July 26, 2012
Lowering a 1200 a lot and keeping the stock length castor arms is like a rough night out with your mates on the booze. You have fun and everything is going great but it gets to a point and you bail/miss judge the fence jump/walk into something you shouldn’t and now you can’t self centre when you’re walking. The problem I found in the past when drifting my truck is that the front edge of the wheel sits really close to the front edge of the wheel arch so instead of just shortening the castor arms to solve my loss of castor, I’m left with the options of either cutting the gaurds and loosing the smooth factor curve or running skinnier wheels (which wasn’t about to happen).

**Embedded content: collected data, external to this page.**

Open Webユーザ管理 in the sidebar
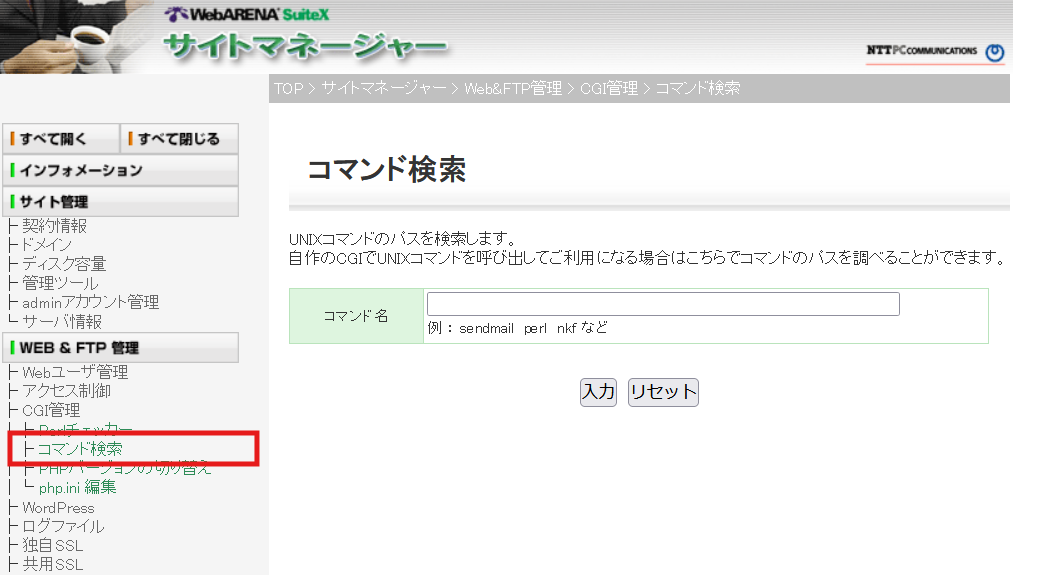1060x575 pixels. click(75, 372)
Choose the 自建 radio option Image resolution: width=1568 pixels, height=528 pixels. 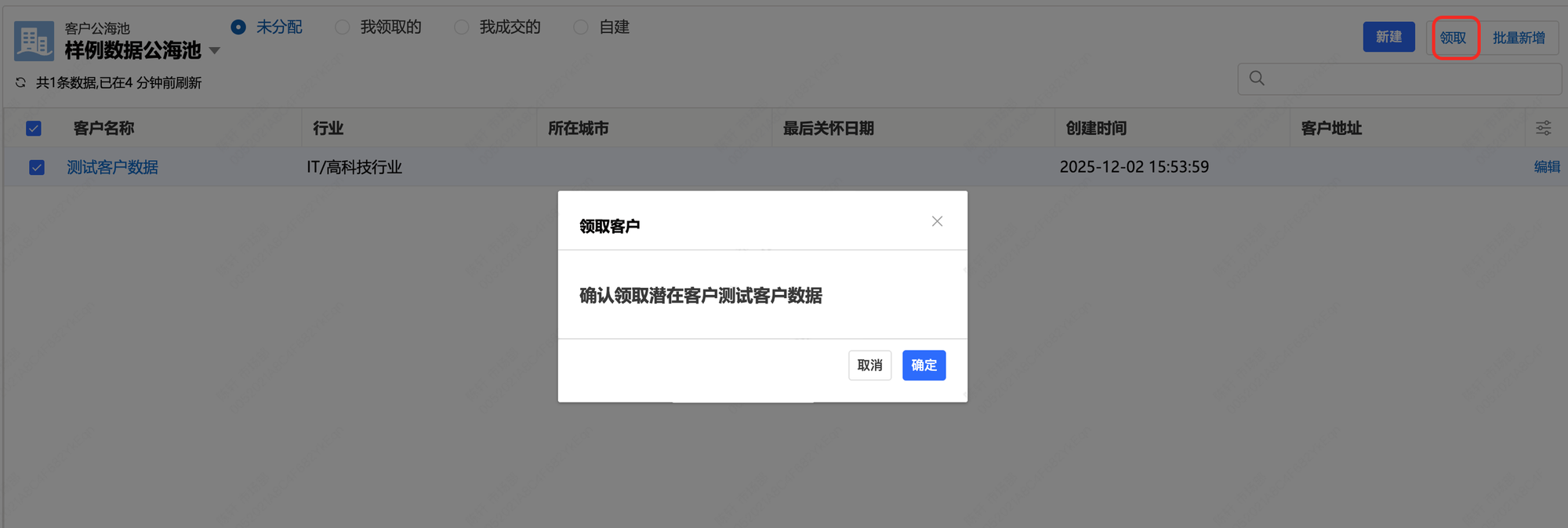coord(581,27)
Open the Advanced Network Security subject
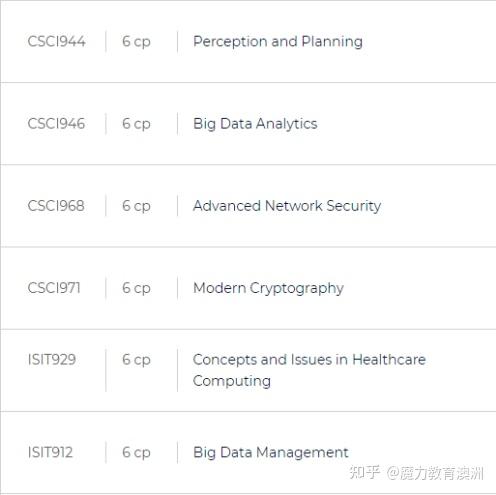 click(x=287, y=206)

Instead of either of those options I’ve re-drilled the holes in the top of the strut tower by 30 degrees and effectively shifted the top of the shock towards the firewall by about 20mm. I’ve also filed out the camber plates a bit more to gain back the camber you loose when rotating the camber plate. Using our pal Pythagoras’ theorem, I can estimate an increase of about 2 degrees of castor. With other variables no doubt having an impact on the result – more mass up front, stiffer front springs and a wet track – it’s helped a lot, well obviously, but enough for me to notice a pick up in the amount the steering will self centre and rotate the wheels when switching. A pleasant change from normally having to fight the steering wheel into each switch. I definitely recommend the aforementioned modification if shortening the castor arms is posing similar problems as what I face. My sunny truck isn’t very pretty (is mustard with rust proofing surrounding it ever pretty?) but it now drifts and drives a lot nicer!